Chris Vernon is a senior data scientist as Pacific Northwest National Laboratory. Chris specializes in all things geospatial and
is a noisy proponent of open-source software and reproducibility within integrated science. Chris is engrained in MSD research
as the lead software engineer for the Integrated Multisector Multiscale Modeling (IM3) project and the Enabling and
Foundational Capabilities task lead for the Global Change Intersectoral Modeling System (GCIMS) project.
We will likely agree that the scientific method proposes that we interrogate our results from experimentation to grow our collective knowledge of a topic which is in turn used to conduct more observations and so on. This is one reason we conduct literature reviews and write publications with introductions that summarize the contributions of those that have come before us. A proficient scientist will often find the need to reproduce the work of others or investigate the process by which it was created to gain insight into their own research. This method that keeps us interconnected is an inherent part of who we are as scientists and is a fundamental reason for why we disseminate our work.

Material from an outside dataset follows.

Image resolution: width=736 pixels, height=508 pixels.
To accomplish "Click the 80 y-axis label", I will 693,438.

Many publications are present in high-impact forums that examine the meaning and deficiencies of reproducibility in science in the context of scientific integrity, generalizability, reliability, etc. I think we can simplify these a bit by stating our basic agreement which is that reproducibility is part of the scientific method, our ethos. It is easy to confuse reproducibility with results, products, or conclusions that we share because these are rewards that rise to the top whereas reproducibility supports the underlying cyclical nature of the scientific method which allows us to progress. In the words of Richard Feynman, “it isn’t the stuff, but the power to make the stuff, that is important.”

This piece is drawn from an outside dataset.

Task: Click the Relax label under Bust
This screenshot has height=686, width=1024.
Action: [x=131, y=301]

Good news—reproducible science as a part of our ethos is not abstract! In fact, I propose it can be summarized in an applied sense by the following: disseminate your research in a way that someone who has no understanding of your subject matter could walk step-by-step through a document describing your process with the tools and data you give them and reproduce your results. I would be remiss if only giving an application lacking a proposed solution, so I present the meta-repository (https://github.com/IMMM-SFA/metarepo). This document is used in the form of a GitHub repository to relay information which simply describes your research, the references that support it, citations, and accessibility guidelines for source data products any contributing software, and finally a section that describes step-by-step how to reproduce your experiment. Those who have built a diagram showing the interactions between models for integrated experiments know that a large portion of our time is often spent on the arrows, or how systems communicate. The meta-repository itself is used to version and store any code that facilitates this communication that is not imported from another source.
Creating reproducible research in this manner will also have side-effects. When used in combination with well-documented, open-source software and data, reproducibility can cause 1) an unusual amount of time to surface for use in conducting new research, 2) quick on-boarding of new staff to a project, 3) a deeper understanding of the science we are communicating, 4) a decrease in spending on duplicative efforts, and 5) a general feeling of value knowing that you have supported those who will continue where you have left off.